Coming Soon: A new section focussing on grooming tips for the discerning man about town, courtesy of Hugo.
DRAFT FIXTURES 2004
Below is a draft fixture list for 2004: matches listed below are definites, but others will be added. Please let Ali know your availability as soon as possible. This applies ESPECIALLY to the August games which were not in the list at the date of the AGM but have been subsequently added to allay the concerns expressed at the AGM that the season would be ending too soon if extra matches were not added. It is IMPERATIVE that people make their availability in August known to Ali as soon as possible.

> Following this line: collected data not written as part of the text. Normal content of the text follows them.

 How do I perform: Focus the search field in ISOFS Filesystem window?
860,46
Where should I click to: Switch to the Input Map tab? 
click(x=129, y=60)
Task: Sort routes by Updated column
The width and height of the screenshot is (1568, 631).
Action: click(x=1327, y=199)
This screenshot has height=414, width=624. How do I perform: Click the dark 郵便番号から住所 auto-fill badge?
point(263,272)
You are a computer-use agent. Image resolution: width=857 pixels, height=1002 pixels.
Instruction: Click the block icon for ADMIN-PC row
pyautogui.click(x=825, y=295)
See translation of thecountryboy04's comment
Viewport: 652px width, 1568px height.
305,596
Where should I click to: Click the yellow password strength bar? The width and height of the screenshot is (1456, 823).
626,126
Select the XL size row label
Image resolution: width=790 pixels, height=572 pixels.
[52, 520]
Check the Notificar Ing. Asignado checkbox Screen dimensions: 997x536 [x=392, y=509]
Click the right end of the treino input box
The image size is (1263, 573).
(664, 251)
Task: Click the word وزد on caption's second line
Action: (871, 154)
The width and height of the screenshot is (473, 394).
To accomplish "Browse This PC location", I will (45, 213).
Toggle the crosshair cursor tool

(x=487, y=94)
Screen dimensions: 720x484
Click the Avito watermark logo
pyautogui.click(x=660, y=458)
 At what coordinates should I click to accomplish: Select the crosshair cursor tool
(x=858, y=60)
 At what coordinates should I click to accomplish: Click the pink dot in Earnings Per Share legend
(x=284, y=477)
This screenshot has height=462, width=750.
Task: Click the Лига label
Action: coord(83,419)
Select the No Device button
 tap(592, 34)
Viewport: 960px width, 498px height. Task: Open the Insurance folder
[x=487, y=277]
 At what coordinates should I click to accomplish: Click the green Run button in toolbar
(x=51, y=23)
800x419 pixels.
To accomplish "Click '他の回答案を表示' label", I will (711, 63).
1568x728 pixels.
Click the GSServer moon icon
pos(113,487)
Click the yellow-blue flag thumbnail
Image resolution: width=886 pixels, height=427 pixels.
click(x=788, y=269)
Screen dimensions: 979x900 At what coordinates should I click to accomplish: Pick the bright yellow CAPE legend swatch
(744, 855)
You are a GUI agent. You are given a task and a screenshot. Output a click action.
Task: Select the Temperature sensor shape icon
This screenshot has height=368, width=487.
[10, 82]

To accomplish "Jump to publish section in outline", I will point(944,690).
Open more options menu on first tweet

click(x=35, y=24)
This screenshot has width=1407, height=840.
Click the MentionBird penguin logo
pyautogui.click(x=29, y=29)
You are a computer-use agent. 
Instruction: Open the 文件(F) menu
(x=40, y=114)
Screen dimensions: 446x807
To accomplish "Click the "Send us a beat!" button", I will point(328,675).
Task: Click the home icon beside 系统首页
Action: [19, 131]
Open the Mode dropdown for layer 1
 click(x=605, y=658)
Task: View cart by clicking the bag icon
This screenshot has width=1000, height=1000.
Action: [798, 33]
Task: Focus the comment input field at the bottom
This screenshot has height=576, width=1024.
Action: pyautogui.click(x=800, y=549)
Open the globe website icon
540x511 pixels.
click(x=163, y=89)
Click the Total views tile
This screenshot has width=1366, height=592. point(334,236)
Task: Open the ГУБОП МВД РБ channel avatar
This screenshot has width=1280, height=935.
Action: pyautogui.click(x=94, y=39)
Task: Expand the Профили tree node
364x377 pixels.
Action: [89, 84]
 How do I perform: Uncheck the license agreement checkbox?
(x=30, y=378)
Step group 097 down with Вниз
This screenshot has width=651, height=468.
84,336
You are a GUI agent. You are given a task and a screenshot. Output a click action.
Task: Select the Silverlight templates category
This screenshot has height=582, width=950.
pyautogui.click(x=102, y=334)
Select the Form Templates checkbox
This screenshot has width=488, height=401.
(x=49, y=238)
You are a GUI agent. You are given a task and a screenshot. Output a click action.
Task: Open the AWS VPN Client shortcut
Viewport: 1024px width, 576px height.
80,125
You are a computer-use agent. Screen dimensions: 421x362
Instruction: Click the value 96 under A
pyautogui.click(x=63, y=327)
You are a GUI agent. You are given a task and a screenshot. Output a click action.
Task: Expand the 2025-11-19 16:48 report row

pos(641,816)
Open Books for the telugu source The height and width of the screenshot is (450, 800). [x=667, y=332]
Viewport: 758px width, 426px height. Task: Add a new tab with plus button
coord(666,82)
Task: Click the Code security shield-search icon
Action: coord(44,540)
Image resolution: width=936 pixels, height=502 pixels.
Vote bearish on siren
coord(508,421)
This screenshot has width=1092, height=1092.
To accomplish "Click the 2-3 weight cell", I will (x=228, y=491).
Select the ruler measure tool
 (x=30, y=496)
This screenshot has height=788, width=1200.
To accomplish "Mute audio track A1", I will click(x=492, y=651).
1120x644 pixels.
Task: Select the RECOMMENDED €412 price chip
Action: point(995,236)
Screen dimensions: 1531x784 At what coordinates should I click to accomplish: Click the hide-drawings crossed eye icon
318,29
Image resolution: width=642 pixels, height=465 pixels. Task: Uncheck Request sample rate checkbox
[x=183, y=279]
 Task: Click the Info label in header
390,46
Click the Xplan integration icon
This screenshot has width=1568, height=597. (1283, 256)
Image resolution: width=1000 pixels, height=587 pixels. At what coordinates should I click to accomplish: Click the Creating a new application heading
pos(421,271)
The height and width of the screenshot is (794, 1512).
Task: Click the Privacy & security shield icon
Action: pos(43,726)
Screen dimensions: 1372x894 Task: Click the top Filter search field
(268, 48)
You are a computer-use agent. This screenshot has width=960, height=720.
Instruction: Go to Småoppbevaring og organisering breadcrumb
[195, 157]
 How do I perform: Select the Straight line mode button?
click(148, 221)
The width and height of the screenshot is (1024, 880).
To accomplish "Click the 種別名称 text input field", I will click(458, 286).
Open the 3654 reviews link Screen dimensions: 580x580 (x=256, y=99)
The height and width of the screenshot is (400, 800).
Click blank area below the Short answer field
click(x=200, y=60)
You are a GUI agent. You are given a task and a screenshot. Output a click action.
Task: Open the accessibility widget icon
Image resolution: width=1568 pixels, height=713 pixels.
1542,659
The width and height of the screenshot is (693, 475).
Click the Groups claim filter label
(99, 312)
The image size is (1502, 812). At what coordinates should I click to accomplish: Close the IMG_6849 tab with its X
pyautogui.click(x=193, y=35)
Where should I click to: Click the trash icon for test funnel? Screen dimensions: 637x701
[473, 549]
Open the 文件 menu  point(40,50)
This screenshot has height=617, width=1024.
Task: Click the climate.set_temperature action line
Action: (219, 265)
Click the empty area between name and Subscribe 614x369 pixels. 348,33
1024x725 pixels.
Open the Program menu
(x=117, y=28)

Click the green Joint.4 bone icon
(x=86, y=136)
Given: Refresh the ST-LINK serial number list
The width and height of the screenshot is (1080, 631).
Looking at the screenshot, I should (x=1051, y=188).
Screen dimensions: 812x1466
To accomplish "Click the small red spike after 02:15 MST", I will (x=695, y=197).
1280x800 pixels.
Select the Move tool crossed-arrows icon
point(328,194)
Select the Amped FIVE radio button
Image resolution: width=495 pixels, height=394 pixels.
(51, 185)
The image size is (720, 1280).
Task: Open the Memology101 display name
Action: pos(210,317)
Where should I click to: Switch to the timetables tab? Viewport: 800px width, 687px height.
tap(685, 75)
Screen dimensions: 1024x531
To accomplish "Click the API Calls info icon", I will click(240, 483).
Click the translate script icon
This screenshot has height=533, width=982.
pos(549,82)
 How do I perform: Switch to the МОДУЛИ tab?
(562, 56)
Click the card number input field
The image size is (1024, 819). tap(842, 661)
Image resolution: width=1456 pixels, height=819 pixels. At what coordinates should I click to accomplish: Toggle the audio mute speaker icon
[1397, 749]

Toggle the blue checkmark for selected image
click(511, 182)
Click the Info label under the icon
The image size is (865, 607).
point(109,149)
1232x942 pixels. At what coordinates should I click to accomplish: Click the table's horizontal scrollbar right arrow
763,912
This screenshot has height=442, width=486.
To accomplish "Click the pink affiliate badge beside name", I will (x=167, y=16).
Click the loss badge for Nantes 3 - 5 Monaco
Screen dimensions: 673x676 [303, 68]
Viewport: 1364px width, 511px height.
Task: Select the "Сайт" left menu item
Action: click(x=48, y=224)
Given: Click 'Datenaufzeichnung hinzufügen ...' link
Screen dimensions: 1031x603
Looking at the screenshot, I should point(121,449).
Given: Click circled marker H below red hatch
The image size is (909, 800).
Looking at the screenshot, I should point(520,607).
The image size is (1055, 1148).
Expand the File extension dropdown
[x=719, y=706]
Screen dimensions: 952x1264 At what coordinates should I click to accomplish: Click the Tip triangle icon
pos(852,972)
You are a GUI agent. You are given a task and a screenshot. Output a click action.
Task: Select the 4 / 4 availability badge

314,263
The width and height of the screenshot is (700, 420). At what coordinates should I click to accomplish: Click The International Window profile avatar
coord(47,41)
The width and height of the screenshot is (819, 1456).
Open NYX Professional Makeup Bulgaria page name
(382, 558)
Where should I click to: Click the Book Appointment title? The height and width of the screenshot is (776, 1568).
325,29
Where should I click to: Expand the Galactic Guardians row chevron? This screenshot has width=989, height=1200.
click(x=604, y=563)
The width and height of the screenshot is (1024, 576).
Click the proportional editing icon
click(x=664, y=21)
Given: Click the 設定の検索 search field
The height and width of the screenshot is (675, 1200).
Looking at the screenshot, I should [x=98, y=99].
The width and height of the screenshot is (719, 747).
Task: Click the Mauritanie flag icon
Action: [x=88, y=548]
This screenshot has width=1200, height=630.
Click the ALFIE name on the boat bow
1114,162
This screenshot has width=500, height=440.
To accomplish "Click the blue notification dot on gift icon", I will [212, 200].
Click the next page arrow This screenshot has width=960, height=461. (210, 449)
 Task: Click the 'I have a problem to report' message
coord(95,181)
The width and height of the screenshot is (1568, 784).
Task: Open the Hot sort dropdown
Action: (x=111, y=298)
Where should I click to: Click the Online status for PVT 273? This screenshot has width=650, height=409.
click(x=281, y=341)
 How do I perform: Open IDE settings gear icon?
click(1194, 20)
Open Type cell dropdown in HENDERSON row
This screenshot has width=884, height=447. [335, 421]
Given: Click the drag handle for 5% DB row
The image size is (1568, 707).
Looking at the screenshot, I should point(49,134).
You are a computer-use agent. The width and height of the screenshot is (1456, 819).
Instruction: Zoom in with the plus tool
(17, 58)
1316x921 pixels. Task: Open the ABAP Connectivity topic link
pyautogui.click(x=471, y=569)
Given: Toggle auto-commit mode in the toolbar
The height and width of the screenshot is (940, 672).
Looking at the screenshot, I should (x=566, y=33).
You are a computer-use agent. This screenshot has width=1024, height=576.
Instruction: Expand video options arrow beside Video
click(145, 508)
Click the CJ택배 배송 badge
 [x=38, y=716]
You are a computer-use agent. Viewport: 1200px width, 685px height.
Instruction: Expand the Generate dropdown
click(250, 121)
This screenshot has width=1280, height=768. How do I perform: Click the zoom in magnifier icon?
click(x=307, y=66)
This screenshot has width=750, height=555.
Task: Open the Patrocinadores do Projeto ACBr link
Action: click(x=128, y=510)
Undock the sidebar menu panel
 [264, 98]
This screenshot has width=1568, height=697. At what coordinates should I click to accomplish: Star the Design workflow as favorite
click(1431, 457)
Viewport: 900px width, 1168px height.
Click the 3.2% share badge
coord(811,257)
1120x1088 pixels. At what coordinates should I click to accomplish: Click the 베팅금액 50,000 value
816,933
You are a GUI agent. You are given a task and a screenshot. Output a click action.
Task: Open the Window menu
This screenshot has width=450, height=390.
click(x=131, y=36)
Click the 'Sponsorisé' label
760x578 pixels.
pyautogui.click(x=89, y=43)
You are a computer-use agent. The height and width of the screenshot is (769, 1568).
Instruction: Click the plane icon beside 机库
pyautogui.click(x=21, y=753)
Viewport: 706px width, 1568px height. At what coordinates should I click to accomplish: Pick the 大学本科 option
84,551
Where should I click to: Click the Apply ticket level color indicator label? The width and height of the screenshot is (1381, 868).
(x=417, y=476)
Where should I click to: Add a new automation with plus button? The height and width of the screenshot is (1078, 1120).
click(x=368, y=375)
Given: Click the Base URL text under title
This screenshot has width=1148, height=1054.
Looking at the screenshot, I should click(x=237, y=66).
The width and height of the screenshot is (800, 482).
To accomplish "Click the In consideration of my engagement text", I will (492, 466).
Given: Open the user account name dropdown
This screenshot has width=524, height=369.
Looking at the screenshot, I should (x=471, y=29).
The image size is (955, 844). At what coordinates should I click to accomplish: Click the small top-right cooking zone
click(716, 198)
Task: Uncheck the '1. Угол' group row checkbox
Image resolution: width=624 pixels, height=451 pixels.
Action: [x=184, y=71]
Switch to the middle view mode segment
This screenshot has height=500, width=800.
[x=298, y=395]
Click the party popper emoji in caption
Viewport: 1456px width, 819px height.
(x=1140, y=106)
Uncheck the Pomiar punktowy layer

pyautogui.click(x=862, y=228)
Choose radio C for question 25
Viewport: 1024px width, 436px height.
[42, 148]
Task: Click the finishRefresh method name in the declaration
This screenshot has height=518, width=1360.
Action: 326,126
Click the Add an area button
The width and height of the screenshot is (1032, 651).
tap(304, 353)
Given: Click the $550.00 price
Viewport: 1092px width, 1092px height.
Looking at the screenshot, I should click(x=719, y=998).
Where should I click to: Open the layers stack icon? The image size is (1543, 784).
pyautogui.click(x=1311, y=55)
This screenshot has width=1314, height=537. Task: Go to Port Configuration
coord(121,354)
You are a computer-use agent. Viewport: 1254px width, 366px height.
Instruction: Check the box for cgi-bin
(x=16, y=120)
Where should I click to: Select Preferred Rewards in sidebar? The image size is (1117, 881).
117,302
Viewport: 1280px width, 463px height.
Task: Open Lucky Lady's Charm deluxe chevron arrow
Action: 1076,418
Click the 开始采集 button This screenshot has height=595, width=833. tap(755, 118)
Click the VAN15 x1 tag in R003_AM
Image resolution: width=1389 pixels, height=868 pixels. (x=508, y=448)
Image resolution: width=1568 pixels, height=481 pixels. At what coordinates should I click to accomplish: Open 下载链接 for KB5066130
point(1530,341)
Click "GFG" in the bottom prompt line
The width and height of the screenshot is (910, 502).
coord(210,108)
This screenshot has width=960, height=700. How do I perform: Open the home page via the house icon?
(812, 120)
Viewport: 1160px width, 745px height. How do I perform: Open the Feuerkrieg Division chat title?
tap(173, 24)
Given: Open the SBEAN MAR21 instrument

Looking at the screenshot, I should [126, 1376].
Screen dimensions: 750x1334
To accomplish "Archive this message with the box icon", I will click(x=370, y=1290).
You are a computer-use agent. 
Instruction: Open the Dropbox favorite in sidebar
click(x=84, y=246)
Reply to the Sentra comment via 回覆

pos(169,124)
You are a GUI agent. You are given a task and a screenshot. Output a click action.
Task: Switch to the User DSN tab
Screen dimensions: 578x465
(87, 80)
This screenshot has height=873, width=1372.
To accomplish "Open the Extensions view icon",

All matches start at 2.00pm unless otherwise stated.
April 10th: Nets (H)
(1.30)
April 17th: Nets (H)
(1.30)
April 25th: Urchfont
(A) (2.00)
May 2nd: Direct Wines
(for the Jumble Shield) (H)
(2.00)
May 9th: Gosport DOE
Cavaliers (H) (2.00)
May
16th: NVKO (quarter-final) (H)
May 23rd Chameleon CC
(H)
May 30th: NVKO (semi-
final) (A)
June 6th:
Flashing Blades (H) (11.30)
June 13th: NVKO Final (A)
June 20th: Alchemists (H)
(time tbc)
June 27th: South
Wilts (H)
July 4th:
Grannies (H)
July 11th:
Wiltshire Queries (H)
July
18th: Armadillos (H)
July
31st: Sou'Westers (H) (11.30)
August 8th: Direct Wines
(H)
August 15th: Luddites
(H)
August 29th: Loughborough
Carillion (H)
The Club's AGM took place on 13th March 2004. The Minutes will be circulated electronically to those who are interested. If you would like a set, please e-mail Kevin Farrelly (contact details on the 'Fixtures 2004' page)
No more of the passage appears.